12 Sep 2012, 2.52 pm GMT

European commission clarifies oil index probe

London, 12 September (Argus) — The European Commission confirmed today that its probe into alleged anti-competitive practices in Russian state-controlled Gazprom's long-term agreements to supply gas to central and eastern Europe is not an attack on the principle of oil indexation itself, but rather on the firm's insistence on indexation in countries where it is the dominant supplier.

“We are not saying that oil indexation is illegal per se”, the spokesman for commission vice-president and competition commissioner Joaquin Almunia said. “But if a dominant company decided to maintain oil price indexation without reflecting the evolution of market fundamentals, such behaviour could possibly be abusive, for example if this leads to higher prices while demand for gas actually decreases”, he said.

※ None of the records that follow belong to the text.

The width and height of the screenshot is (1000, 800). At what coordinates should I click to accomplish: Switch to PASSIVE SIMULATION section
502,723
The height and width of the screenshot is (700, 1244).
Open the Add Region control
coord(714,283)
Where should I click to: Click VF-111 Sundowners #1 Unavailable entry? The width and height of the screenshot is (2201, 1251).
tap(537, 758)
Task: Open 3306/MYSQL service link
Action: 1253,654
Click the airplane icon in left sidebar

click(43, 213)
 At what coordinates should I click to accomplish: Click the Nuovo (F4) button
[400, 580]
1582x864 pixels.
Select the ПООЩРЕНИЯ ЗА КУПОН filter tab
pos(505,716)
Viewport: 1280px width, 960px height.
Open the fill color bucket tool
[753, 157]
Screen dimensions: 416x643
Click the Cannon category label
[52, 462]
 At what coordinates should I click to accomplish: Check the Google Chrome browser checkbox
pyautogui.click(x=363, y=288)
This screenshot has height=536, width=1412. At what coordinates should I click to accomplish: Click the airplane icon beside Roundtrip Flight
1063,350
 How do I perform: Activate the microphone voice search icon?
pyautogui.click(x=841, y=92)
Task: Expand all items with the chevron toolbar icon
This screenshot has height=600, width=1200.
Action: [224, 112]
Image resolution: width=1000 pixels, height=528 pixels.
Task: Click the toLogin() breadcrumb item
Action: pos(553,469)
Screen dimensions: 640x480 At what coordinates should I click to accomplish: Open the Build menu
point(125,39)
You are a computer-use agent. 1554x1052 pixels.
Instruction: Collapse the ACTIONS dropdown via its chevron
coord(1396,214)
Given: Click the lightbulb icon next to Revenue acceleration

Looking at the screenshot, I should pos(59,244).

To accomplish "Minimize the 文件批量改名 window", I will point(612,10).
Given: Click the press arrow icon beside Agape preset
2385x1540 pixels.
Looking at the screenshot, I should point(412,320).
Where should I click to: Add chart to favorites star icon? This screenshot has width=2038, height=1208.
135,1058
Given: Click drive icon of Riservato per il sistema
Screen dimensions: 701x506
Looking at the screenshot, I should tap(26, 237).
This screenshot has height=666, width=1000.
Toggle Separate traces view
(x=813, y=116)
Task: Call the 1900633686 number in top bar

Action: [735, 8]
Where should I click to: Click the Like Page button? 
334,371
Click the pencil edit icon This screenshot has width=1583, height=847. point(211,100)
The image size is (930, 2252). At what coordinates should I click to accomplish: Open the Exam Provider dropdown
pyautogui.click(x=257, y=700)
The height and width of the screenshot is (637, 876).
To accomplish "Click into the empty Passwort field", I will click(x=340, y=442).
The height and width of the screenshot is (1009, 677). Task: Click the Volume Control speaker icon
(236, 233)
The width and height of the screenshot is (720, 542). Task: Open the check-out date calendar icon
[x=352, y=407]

A day earlier, Almunia told the European Parliament that while market conditions in the past may have justified the use of oil indexation, the competition directorate's analysis was that the development of the spot gas market and the fundamental changes in the global market wrought by the surge in shale gas production meant that those justifications no longer held. Oil indexation “does not respond to the fundamentals of the market,” he said, “to the interplay between supply and demand that should exist in a market and that we want to exist in our internal market.”

But his spokesman's clarifications narrow Almunia's comments to the specific circumstances of the eight countries in which Gazprom's conduct is under scrutiny — countries in which the Russian firm “is the dominant supplier of upstream gas”, the spokesman noted.

That said, the directorate is taking into account the concessions that have been granted to western European importers in recent years. “Our analysis is that companies have tended to adjust their pricing practices to take into account the fact that, although historically linked, oil markets and gas markets have increasingly moved apart”, the spokesman said.

Gazprom has only ever been willing to link a small proportion of its exports to the wholesale gas markets, and in its most recent round of price negotiations, offered its western European customers a cut in the oil-linked base price, rather than any increase in gas-on-gas pricing. But in recent years, it has appeared to accept a faster price review cycle than the typical three-year interval with at least some of its customers.